begin Passage
Nevertheless, currency traders were still shaken by the sudden jump in the use of the yuan, and 4% in their world of multi- billion dollar trades is still a substantial change and a win for Beijing’s campaign to boost the yuan’s use.
While the use of yuan in total international trade remains tiny, it is already starting to dominate trade at a regional level, especially in Asia. Russia already settles the largest part of its trade with China in yuan, but China
too has just seen the yuan overtake the dollar in its own international trade.
The Chinese yuan surpassed the dollar to become the most widely used cross- border currency in March, according
to Bloomberg, hitting a historic high
of 48% at the end of March, against practically zero in 2010. Meanwhile, the share of the dollar in Chinese foreign trade fell from 83% to 47% over the same period. The analysis included all types of transactions, including securities trading between the capital markets of mainland China and Hong Kong.
end Passage
begin Entries
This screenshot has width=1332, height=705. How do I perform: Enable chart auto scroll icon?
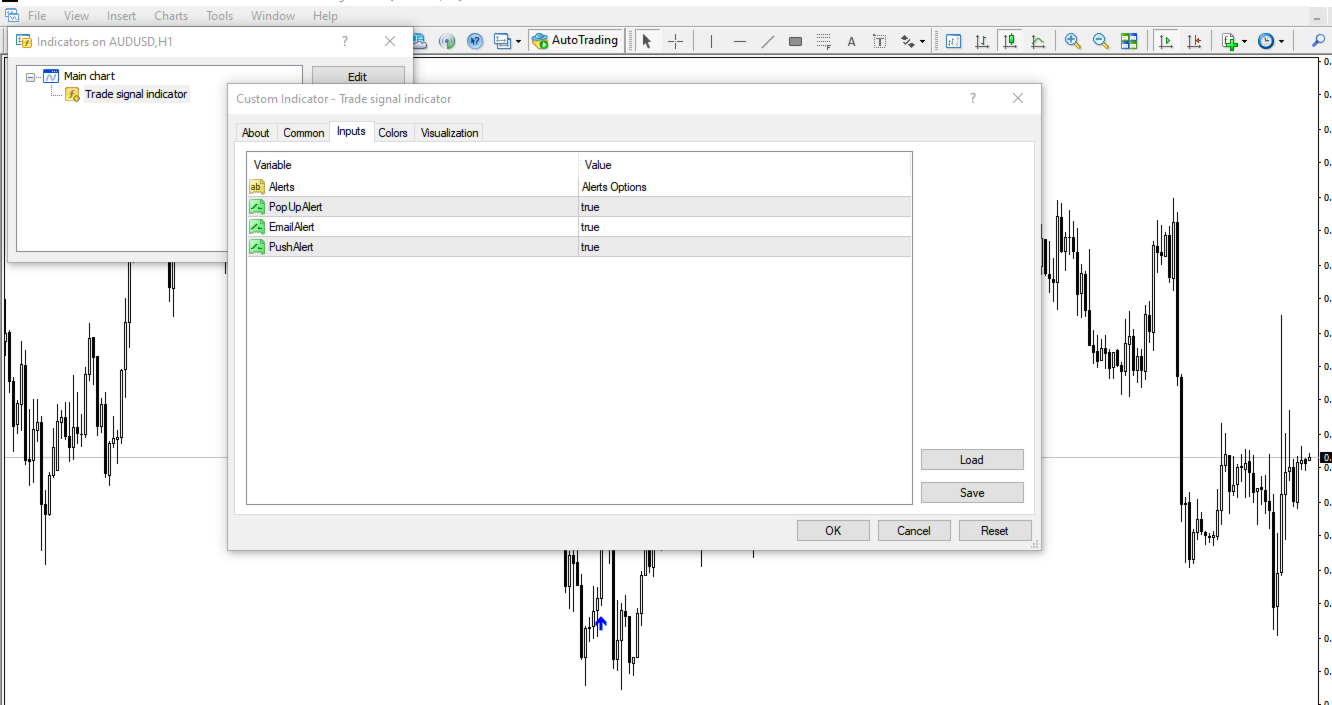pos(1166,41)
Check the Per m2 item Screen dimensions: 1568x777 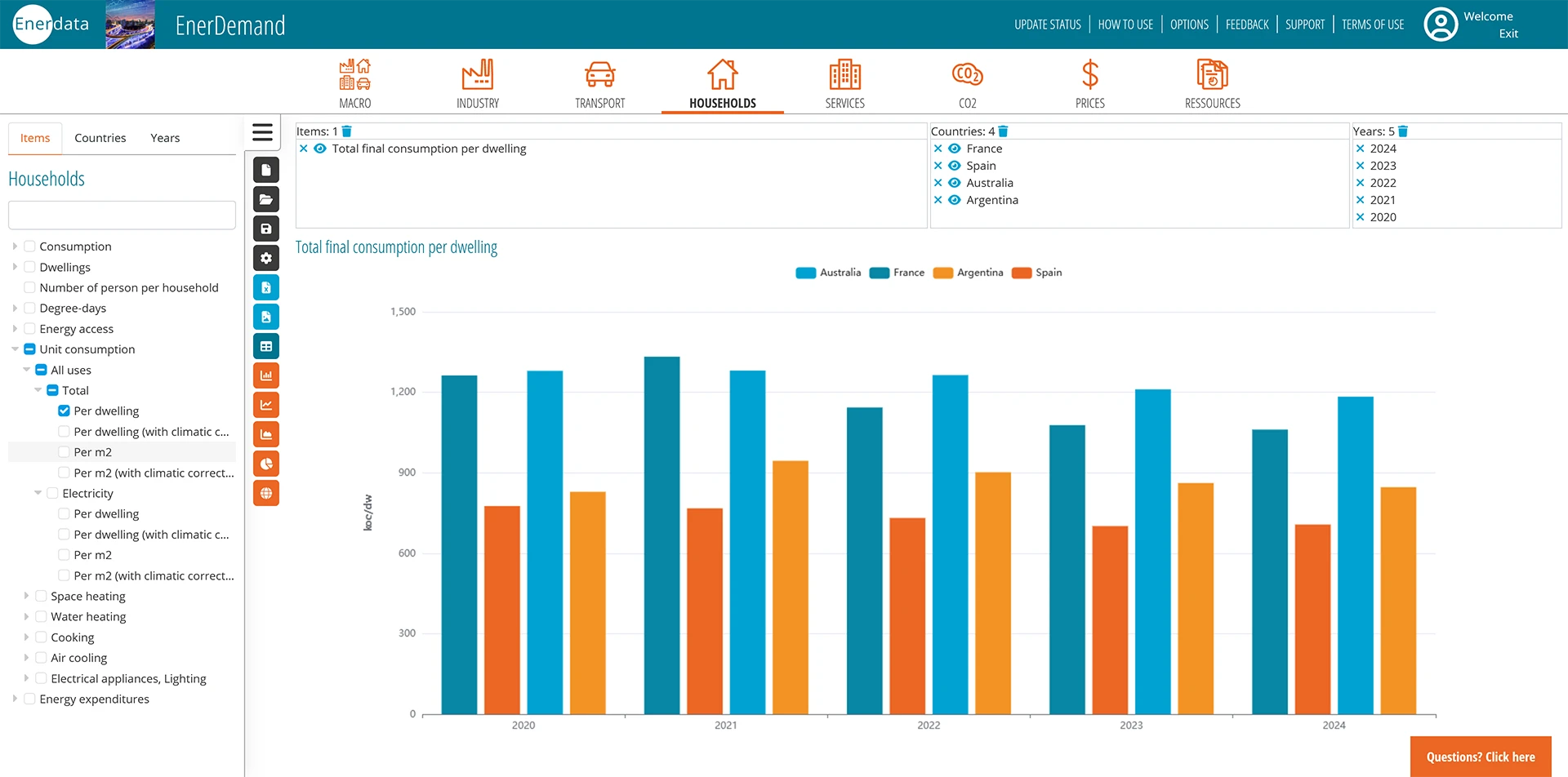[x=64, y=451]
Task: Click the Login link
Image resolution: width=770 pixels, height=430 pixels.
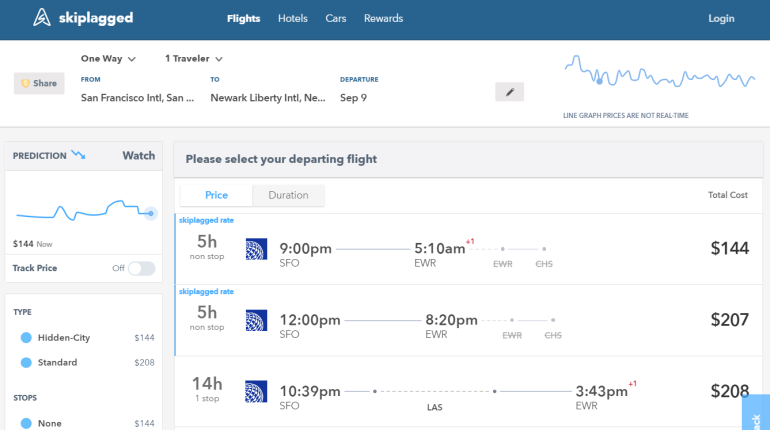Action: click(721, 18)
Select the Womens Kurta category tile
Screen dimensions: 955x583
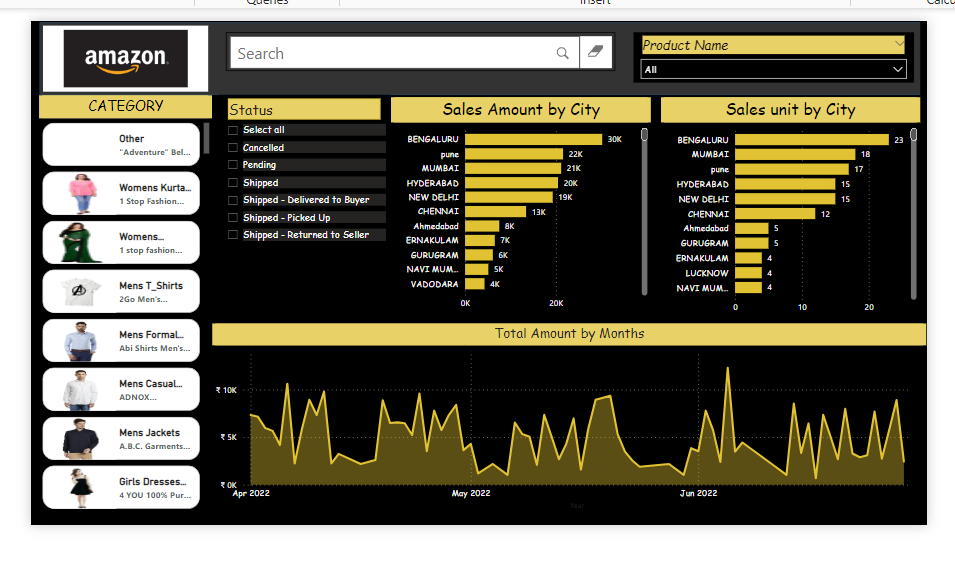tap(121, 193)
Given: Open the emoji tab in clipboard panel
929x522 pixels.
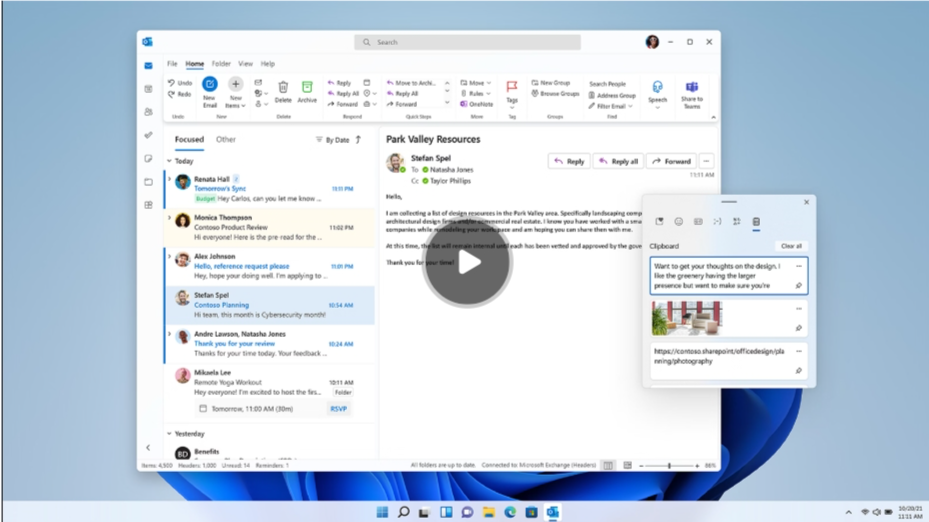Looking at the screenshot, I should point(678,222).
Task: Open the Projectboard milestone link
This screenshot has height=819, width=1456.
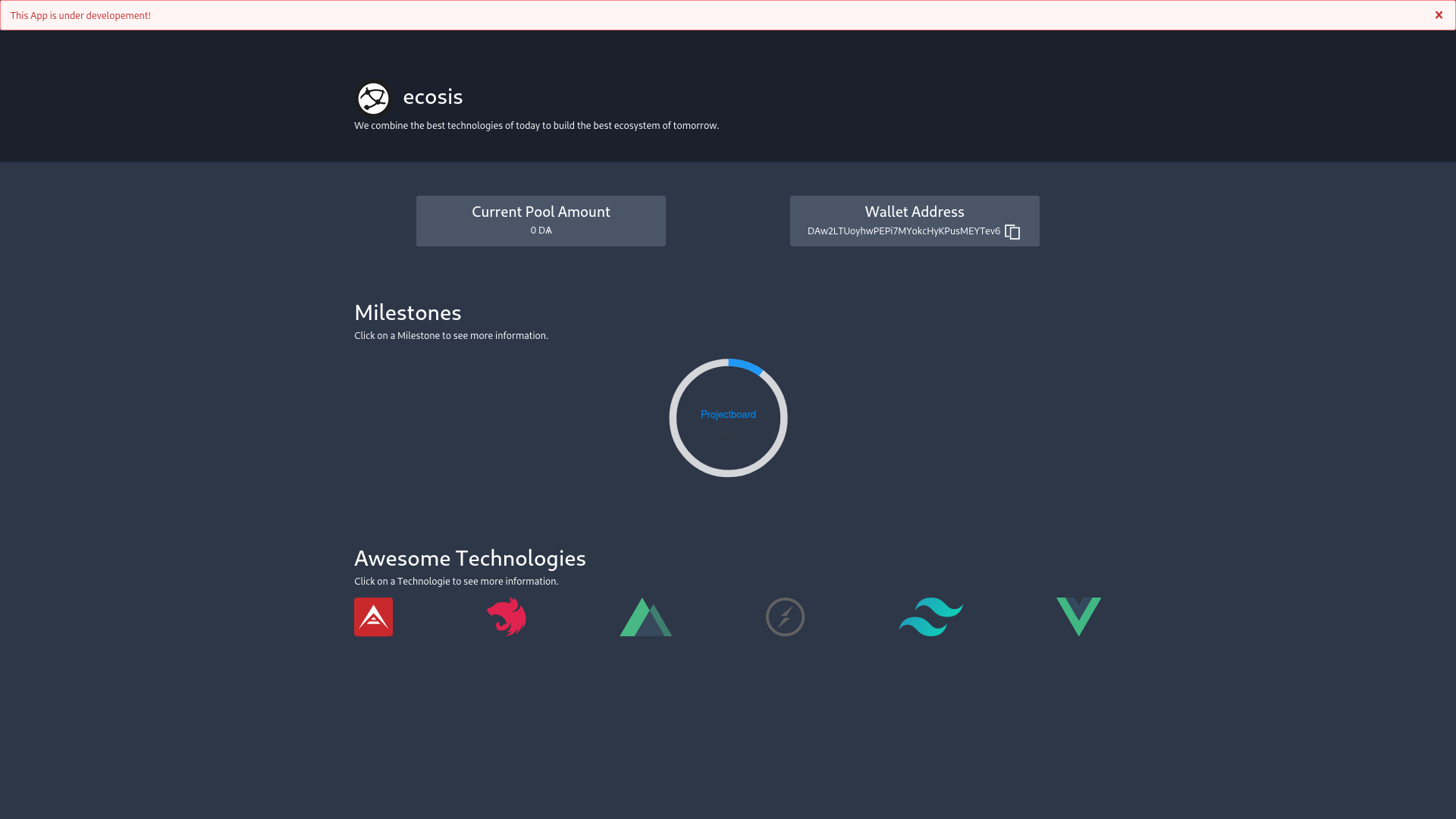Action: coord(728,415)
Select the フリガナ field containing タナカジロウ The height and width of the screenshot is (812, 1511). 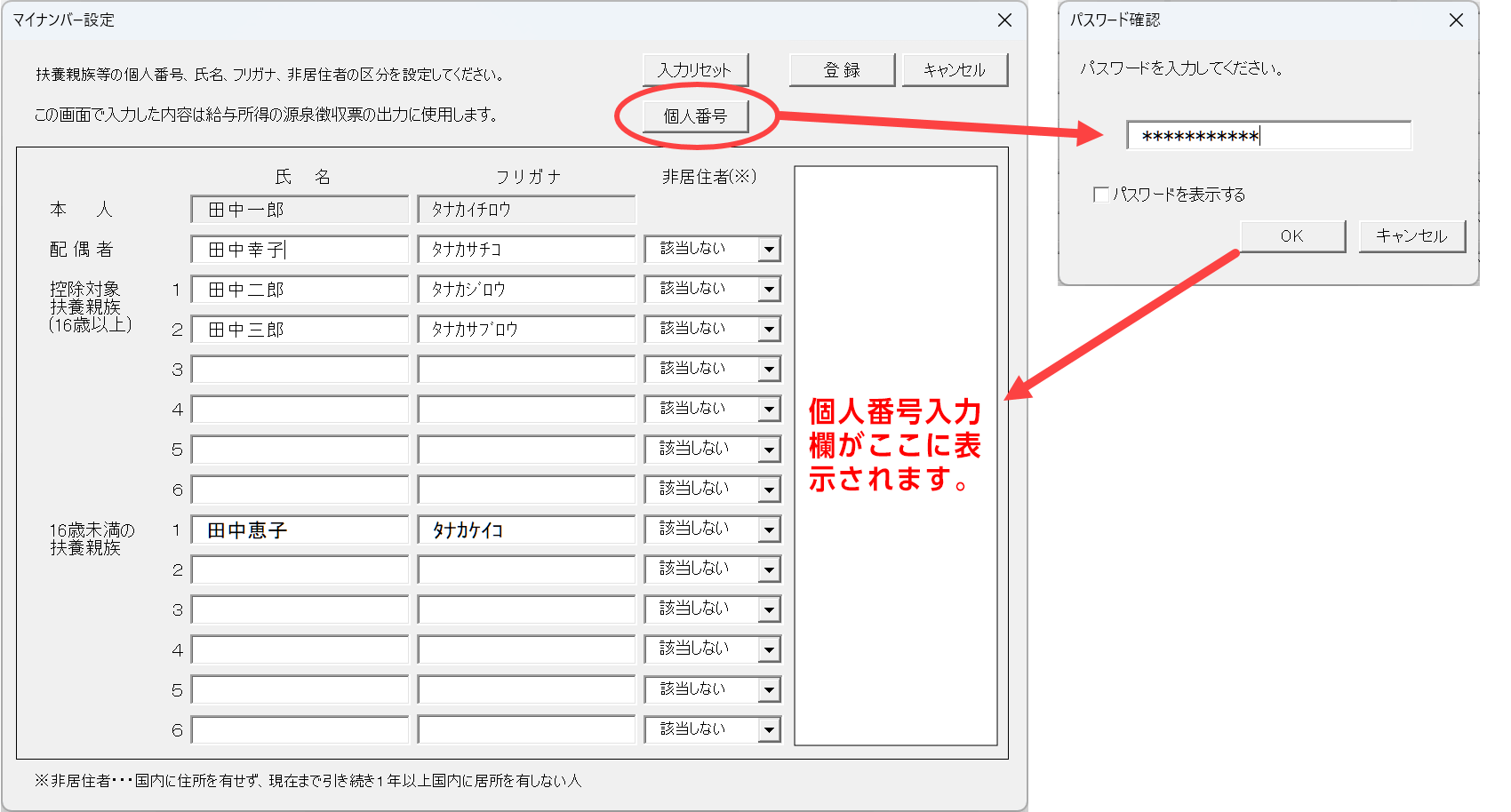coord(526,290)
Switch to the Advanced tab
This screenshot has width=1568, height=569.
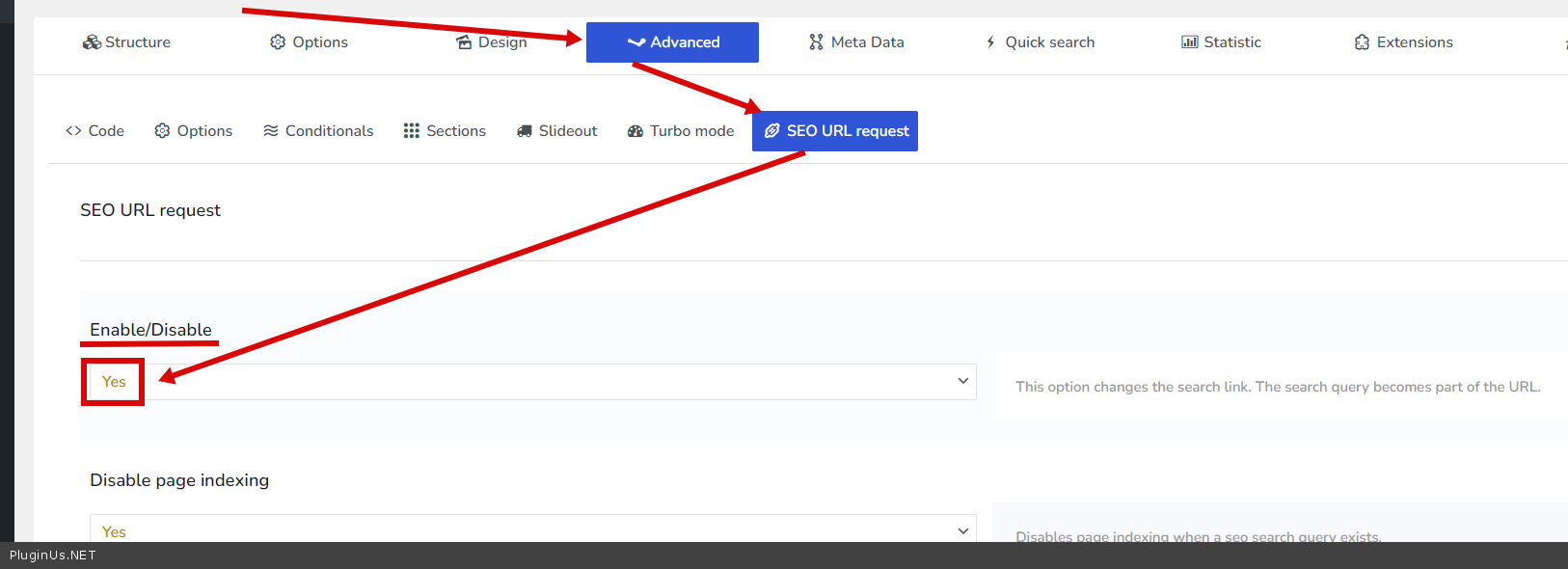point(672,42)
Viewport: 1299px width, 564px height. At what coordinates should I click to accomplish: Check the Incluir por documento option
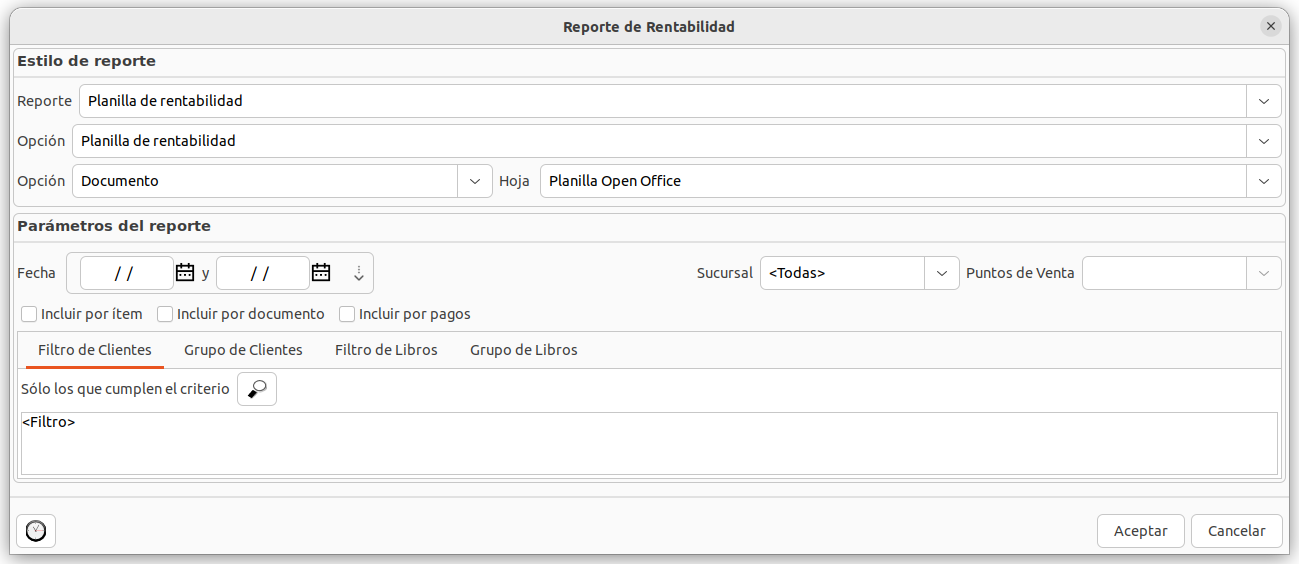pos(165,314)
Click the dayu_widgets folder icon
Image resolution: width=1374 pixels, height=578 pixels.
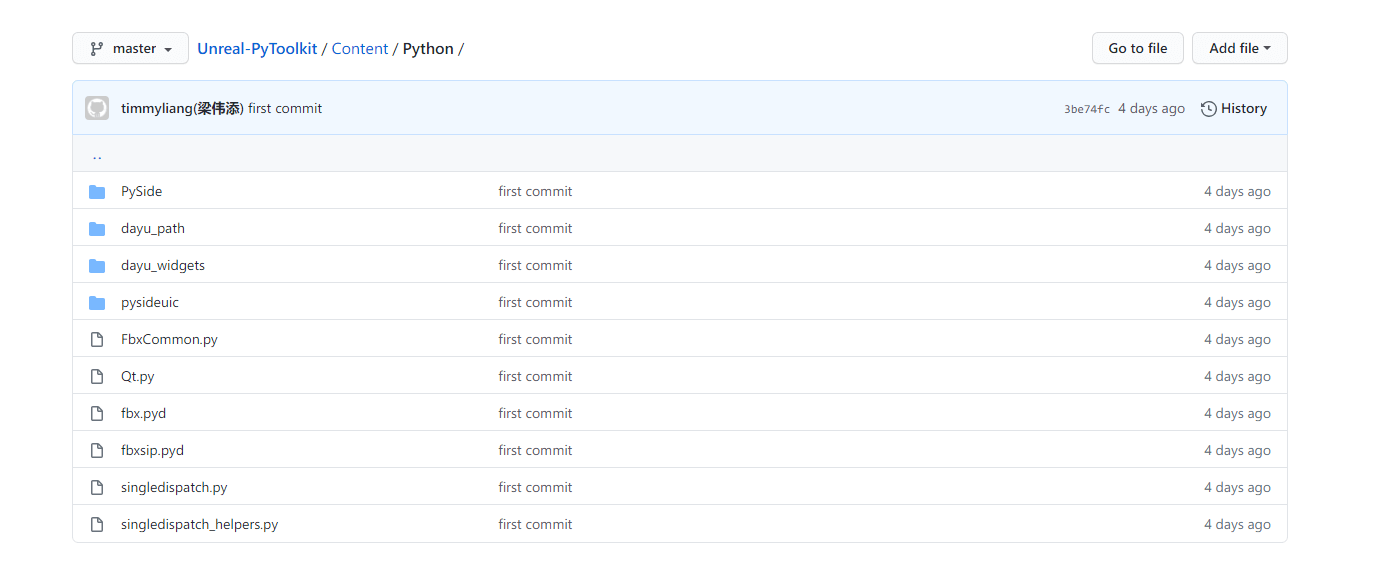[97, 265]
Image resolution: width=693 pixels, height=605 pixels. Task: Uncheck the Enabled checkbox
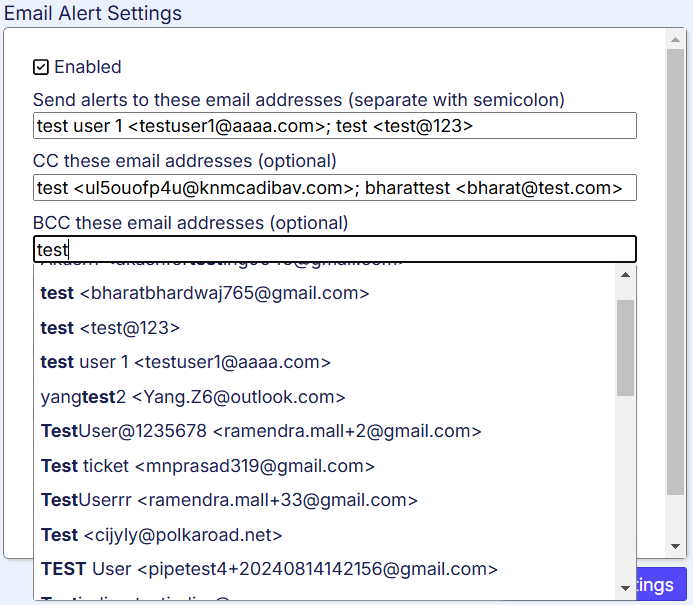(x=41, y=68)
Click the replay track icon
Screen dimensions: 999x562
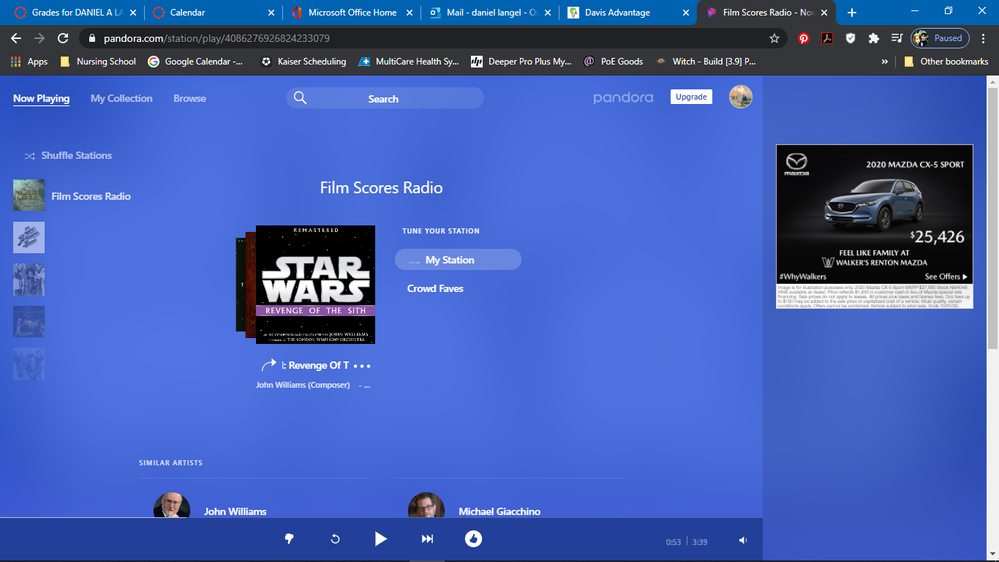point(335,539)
end Entries
In the text about the yuan, how did the dollar's share of Chinese foreign trade change from 2010 to the end of March? The lines have no connection to the text about the yuan.

It fell from 83% to 47%.